Para ter lugar à mesa da negociação coletiva, Hugo Ferrinho Lopes recorda ainda outra questão: é precisa uma alteração ao seu regulamento interno, nomeadamente no que diz respeito aos membros que a compõem. Essa alteração, todavia, terá de ser proposta pelo núcleo coordenador ou por um terço dos membros do plenário do Conselho Económico e Social para ser votado nesse fórum.

“Esse não é um objetivo fácil de concretizar. Precisa de quem subscreva a proposta e, ainda, da maioria dos votos favoráveis para ser integrado na Comissão Permanente da Segurança Social.

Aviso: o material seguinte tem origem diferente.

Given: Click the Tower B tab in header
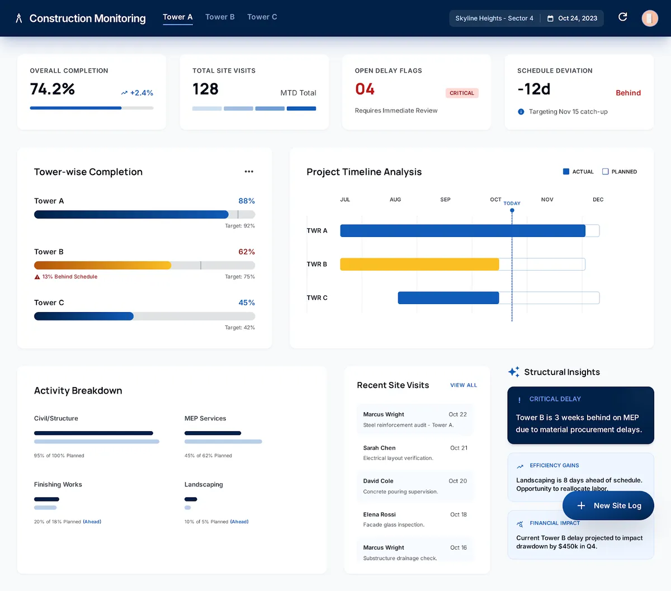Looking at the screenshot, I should (220, 17).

Portanto, precisa de alianças“, nota o investigador do ICS-UL.

De qualquer maneira, se a DGERT registar este movimento, ele passará a ser legal e, não havendo critérios “objetivos e previsíveis” de representatividade, como recomenda a Organização Internacional do Trabalho (OIT), passa a ter direito a ser ouvido em diversas instâncias, podendo inclusivamente fazer negociação coletiva.

Nesse caso, há riscos para as principais confederações sindicais existentes? “Penso que podem haver riscos de termos convenções coletivas de trabalho que sejam muito conservadoras e mesmo antidemocráticas, ao mesmo tempo que é de admitir nesse caso que sejam postas de lado as federações e sindicatos da CGTP-IN e UGT“, admite Raquel Rego.

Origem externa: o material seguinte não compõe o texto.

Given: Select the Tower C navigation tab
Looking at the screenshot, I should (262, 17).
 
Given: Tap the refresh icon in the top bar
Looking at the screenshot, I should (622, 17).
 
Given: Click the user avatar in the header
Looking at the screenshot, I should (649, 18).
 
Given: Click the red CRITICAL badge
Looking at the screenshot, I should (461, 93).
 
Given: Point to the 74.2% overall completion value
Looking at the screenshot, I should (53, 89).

"Não querendo fazer futurologia, na teoria, é expectável que haja uma certa tentativa de ocupação do seu espaço político. As duas confederações sindicais não terão certamente interesse em perder o seu monopólio de representação dos interesses dos trabalhadores. Mas o ‘Solidariedade’ terá todo o interesse em ocupar espaço político, mediático e de rua, tentando também competir na contagem dos números presentes nas ações de cada sindicato.

Hugo Ferrinho Lopes

Doutorando em Política Comparada e Investigador no ICS-UL

 

João Cerejeira também não acredita que o “Solidariedade” possa vir a ser uma alternativa à CGTP e à UGT. “Pode ter do ponto de vista de comunicação e de presença nos meios de comunicação, mas agora em termos do número de trabalhadores, do número de pessoas que estarão dispostas a aderir e de ter um peso grande dentro do mundo do trabalho atual, creio que será muito difícil de ter uma implantação” a não ser em alguns grupos específicos e com efeito grande em termos mediáticos.

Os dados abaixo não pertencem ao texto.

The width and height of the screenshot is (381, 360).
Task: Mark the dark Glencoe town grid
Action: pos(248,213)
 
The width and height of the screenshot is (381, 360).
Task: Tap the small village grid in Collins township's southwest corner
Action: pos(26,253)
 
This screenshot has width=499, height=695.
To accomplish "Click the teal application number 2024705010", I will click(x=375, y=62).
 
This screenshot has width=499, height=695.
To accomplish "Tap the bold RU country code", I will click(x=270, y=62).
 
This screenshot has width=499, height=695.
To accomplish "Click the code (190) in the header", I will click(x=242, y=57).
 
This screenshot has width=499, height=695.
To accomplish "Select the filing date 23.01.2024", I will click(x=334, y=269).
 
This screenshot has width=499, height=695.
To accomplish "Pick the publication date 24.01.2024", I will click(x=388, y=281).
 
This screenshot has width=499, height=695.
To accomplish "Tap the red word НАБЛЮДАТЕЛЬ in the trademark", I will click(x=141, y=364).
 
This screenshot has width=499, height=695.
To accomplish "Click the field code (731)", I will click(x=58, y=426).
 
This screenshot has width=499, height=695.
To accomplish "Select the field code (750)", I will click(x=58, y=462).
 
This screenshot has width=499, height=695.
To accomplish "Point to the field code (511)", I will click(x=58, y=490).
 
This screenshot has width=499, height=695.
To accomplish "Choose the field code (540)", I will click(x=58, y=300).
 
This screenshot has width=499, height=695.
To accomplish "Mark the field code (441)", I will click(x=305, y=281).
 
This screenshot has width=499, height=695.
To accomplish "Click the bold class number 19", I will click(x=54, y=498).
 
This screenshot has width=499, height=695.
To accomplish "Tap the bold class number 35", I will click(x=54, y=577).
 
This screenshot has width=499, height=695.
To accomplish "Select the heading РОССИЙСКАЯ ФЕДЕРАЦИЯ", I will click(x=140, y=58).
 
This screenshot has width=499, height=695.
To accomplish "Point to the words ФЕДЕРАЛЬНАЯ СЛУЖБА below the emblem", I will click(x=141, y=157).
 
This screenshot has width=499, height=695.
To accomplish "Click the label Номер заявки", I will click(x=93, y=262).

Apesar de André Ventura ter afirmado, em 2020, que “as ruas são de direita desde o aparecimento do Chega”, ainda não há demonstrações desse facto. “Só o tempo permitirá perceber qual a real capacidade de mobilização do Solidariedade e em que medida conseguirá cumprir os objetivos a que se propõe. No limite, poderá ser útil para André Ventura satisfazer clientelas partidárias ou promover novos quadros que, fruto da recência do partido e da inexistência de eleições a curto prazo, não têm ainda lugar dentro da estrutura partidária. Tal também lhe permite fiscalizar as qualidades e as lealdades desses elementos antes de ponderar colocá-los em listas eleitorais”, conclui Hugo Ferrinho Lopes.